After 45 minutes, take the lid off the pot and return the pot to the oven for another 15 minutes. This is what it will look like after the first 45 minutes:
Notice the “ear” has formed along the edge and the loaf has expanded quite a bit. I probably should have made deeper cuts on the left side as you can see the loaf has “split” a bit unevenly near where the cuts are. Even though this loaf may look “done,” it really needs the final 15 minutes uncovered to develop the beautiful, deep golden brown colour. You can see that the flour that was dusting the outside of the loaf before baking is left behind, whereas the brown section on the right is where the loaf opened up while baking (no flour on that section.)
Leave the loaf to cool at room temperature for about an hour before slicing.
Storage
If you don’t manage to eat the whole thing in one sitting, here are some tips for storing your bread:
If you’re going to finish it within the next 24-36 hours, cover the cut end with some aluminum foil, then wrap the whole thing up in a paper bag. The crust will soften overnight, but the loaf will still taste fresh the next day.

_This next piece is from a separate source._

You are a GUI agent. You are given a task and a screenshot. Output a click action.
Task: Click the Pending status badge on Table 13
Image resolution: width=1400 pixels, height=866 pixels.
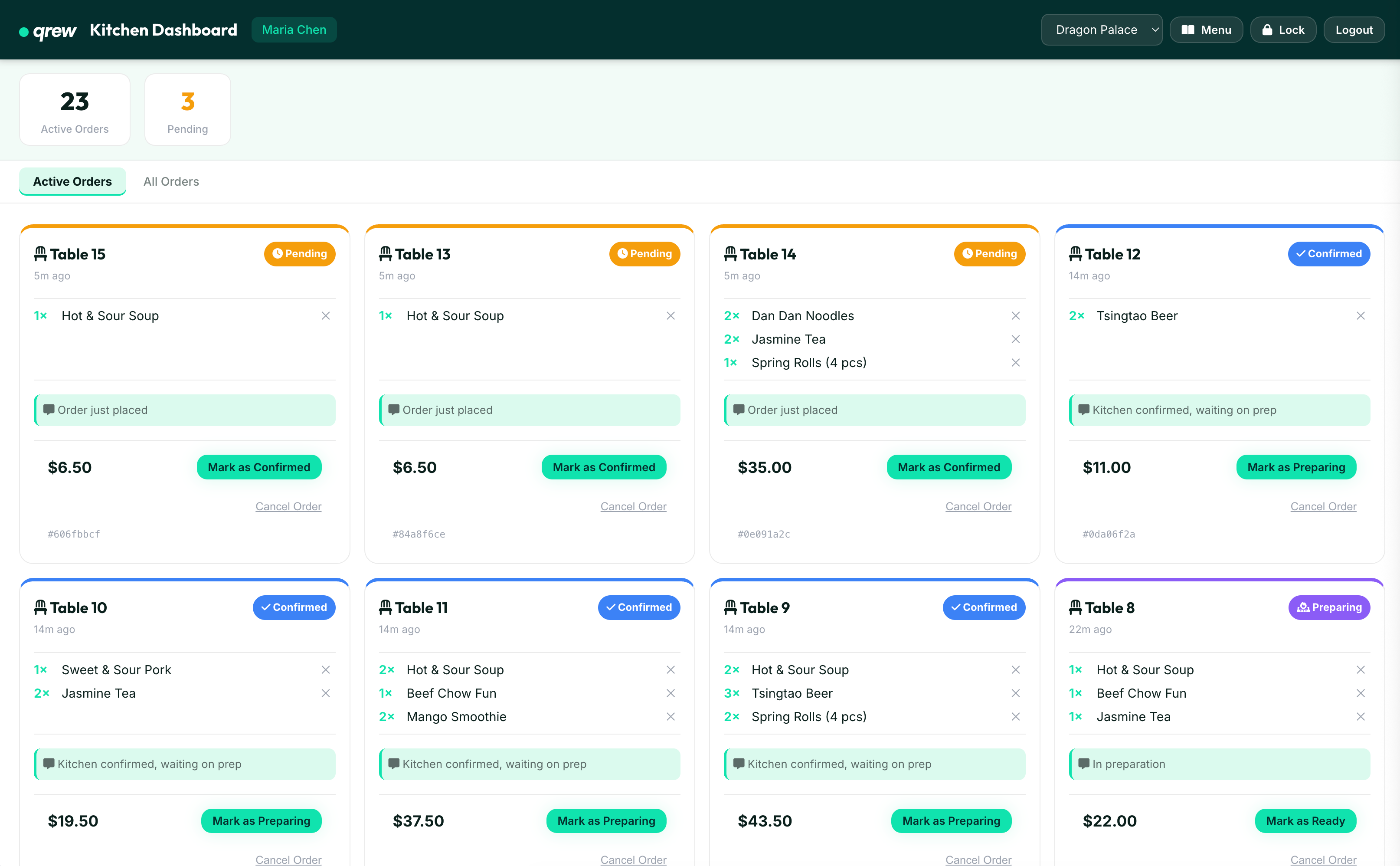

If, like me, you won’t be finishing it that quickly, I like to cut it in half down the middle (length wise,) put it cut side down, then slice the loaf into 6-8 slices (per half, for a total of 12-16 half slices.) Once it has completely cooled, I wrap the two half loaves separately in aluminum foil and pop them in the freezer. I can then take out as many slices as I need over the next few weeks and they are as fresh as they were one the first day. If you take them out in the morning, they’ll be defrosted by lunch time. I typically put my frozen slices of bread right into the toaster because I prefer my sandwiches toasted.
Don’t cheat and put your frozen bread in the microwave to defrost it. It will take all the moisture out of the bread and ruin the texture.
OK, so I’ll admit that this isn’t a “simple” recipe, nor is it a quick one. But in comparison to some of the other recipes for sourdough bread, this one IS quite simple. And as I mentioned off the top with the link to the NY Times “no-knead” bread recipe, you can follow the same steps for stretching & folding, shaping, scoring, baking, and storing as I’ve outlined here.
If you have any questions about baking bread that I haven’t covered here, leave them in the comments and I’ll reply. Happy baking!























I DID IT!! I’m so happy. I made sourdough.. what a late adopter I am. :)
I have read this one so many times I think I may have finally mustered up the courage to try it. Got some starter from a neighbour. Will take the sourdough plunge soon.